Following the IPO, Renalytix AI, was admitted onto AIM in early November, a submarket of the London Stock Exchange (LSE).
Renalytix AI, which spun out of EKF Diagnostics, raised $26.71 million through an equity fund raise, while $1.93 million was raised via a restricted stock offer. Shares were issued at $1.55 each.
EKF Diagnostics now has a 4.8 percent stake in Renalytix AI following the IPO, while Icahn School of Medicine at Mount Sinai has 15 percent. “Other major shareholders in the company include current Renalytix non-executive director, Christopher Mills with a 17 percent holding and Lombard Odier & Co Ltd with a 6.4% stake. CEO (Chief Executive Officer, James) McCullough will have a 5.3 percent stake in the company,” it was reported.
Renalytix AI and Mount Sinai agreed on a collaboration in May 2018, in which they would work together on product development and commercialization. Following this collaboration, Mount Sinai became a shareholder in Renalytix AI.
Renalytix AI, which was formed in March 2018, said the funding was meant to support the development and commercialization of two product categories for the early detection of kidney disease and the accurate management of kidney transplant rejection.
The Cardiff, Wales-based company, a developer of AI decision support and clinical management tools for improving early diagnosis, continual monitoring and drug development for kidney disease, said it plans to launch its first diagnostic product, KidneyIntelX, in 2019 in collaboration with Mount Sinai.
Renalytix AI said its AI platform will draw from “distinct sources of health data, including systems containing extensive electronic health records, predictive blood-based biomarkers and other genomic information for analysis by high-performance, learning computer algorithms (machine learning).”
It said that by combining these different inputs to develop its products, it had the potential to “create novel and powerful models for the prediction of disease progression and drug/therapy response in individual patients. The company intends to submit KidneyIntelX for regulatory review by the U.S. Food and Drug Administration.”
Renalytix AI’s mission is to build a “deep, unique pool” of kidney disease-related data for different AI-enabled applications designed to improve predictive capability and clinical utility over time.
McCullough said Renalytix AI now had the financial resources to drive “advanced diagnostic development to improve the management and cost of kidney disease. We are grateful to our investors and medical collaborators who are committed to reducing the impact of this disease.”

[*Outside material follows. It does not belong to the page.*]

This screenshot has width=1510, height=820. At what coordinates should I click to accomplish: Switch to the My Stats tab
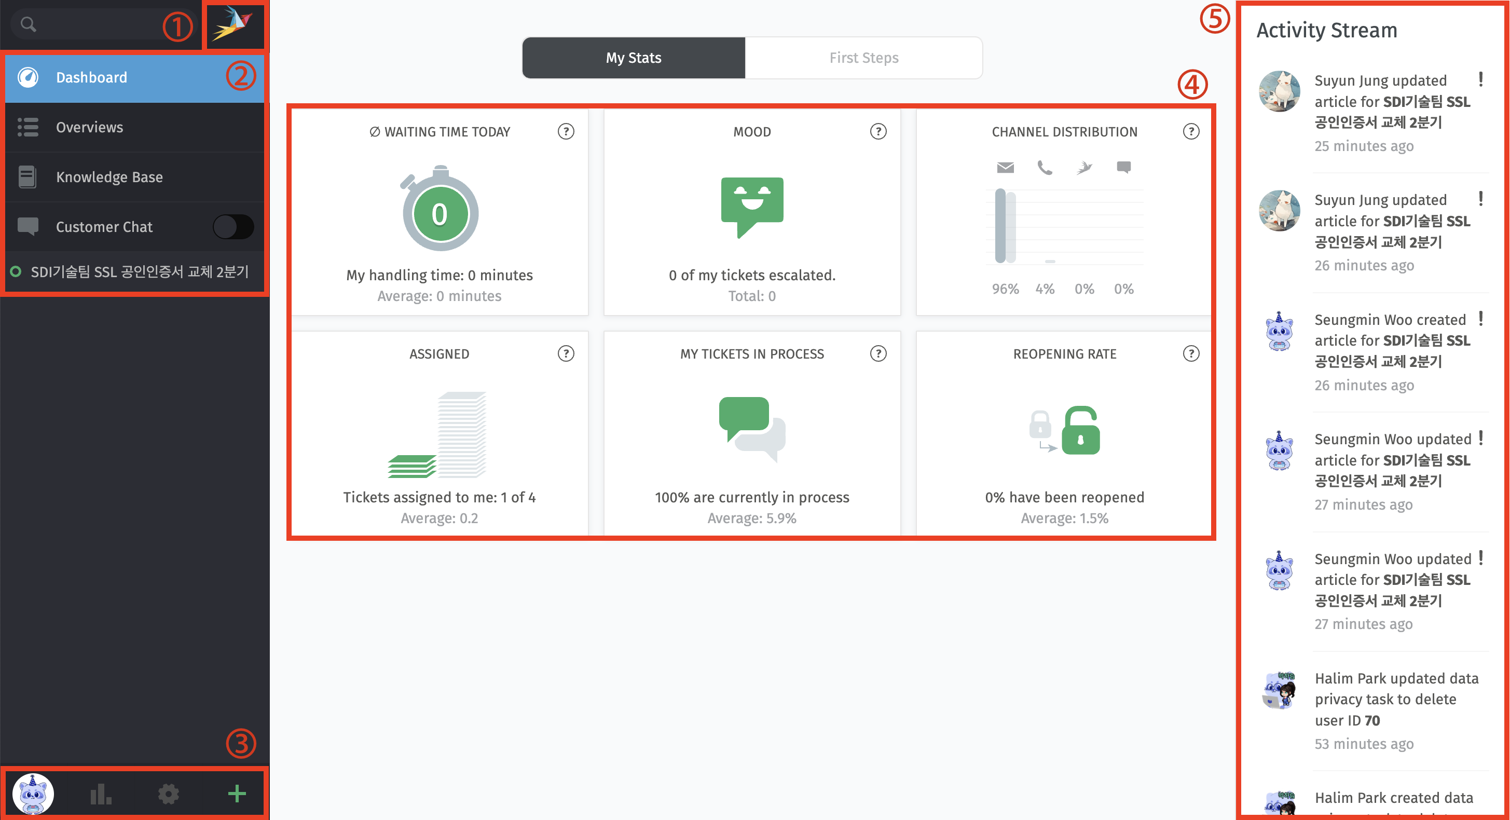pos(634,57)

Erik Lium, the Executive Vice President of Mount Sinai Innovation Partners, described Renalytix AI as an emerging leader in healthcare AI, with whom they were pleased to be collaborating on developing breakthrough prognostics and diagnostics for renal disease.
“Renal disease represents an increasing healthcare crisis globally, and early detection and intervention can change the course of this disease,” Lium said in a statement.
Barbara Murphy, the dean of clinical integration and population health, and Murray Rosenberg, a professor and chairperson of the Samuel Bronfman Department of Medicine at Icahn School of Medicine at Mount Sinai, described kidney disease as a major challenge for healthcare systems around the world.
They said Renalytix AI and Mount Sinai were “responding to this critical unmet need by developing two products that will identify patients at risk for kidney disease progression and dialysis, and categorize the type of risk that will be experienced by kidney transplant patients.”
Kidney disease, which affects an estimated 850 million people across the world, is classified as a public health epidemic. The Centers for Disease Control and Prevention (CDC) estimates that at least 30 million adults in the United States have chronic kidney disease, a majority of them undiagnosed.
It is further estimated that nearly half of the people with advanced kidney disease are unaware of the severity of their reduced kidney function.
“As a result, many patients progress to kidney failure in an unplanned manner, ending up having dialysis in the emergency room without ever seeing a clinical specialist, such as a nephrologist. Every day 13 patients die in the United States while waiting for a kidney transplant,” Renalytix AI said in a statement.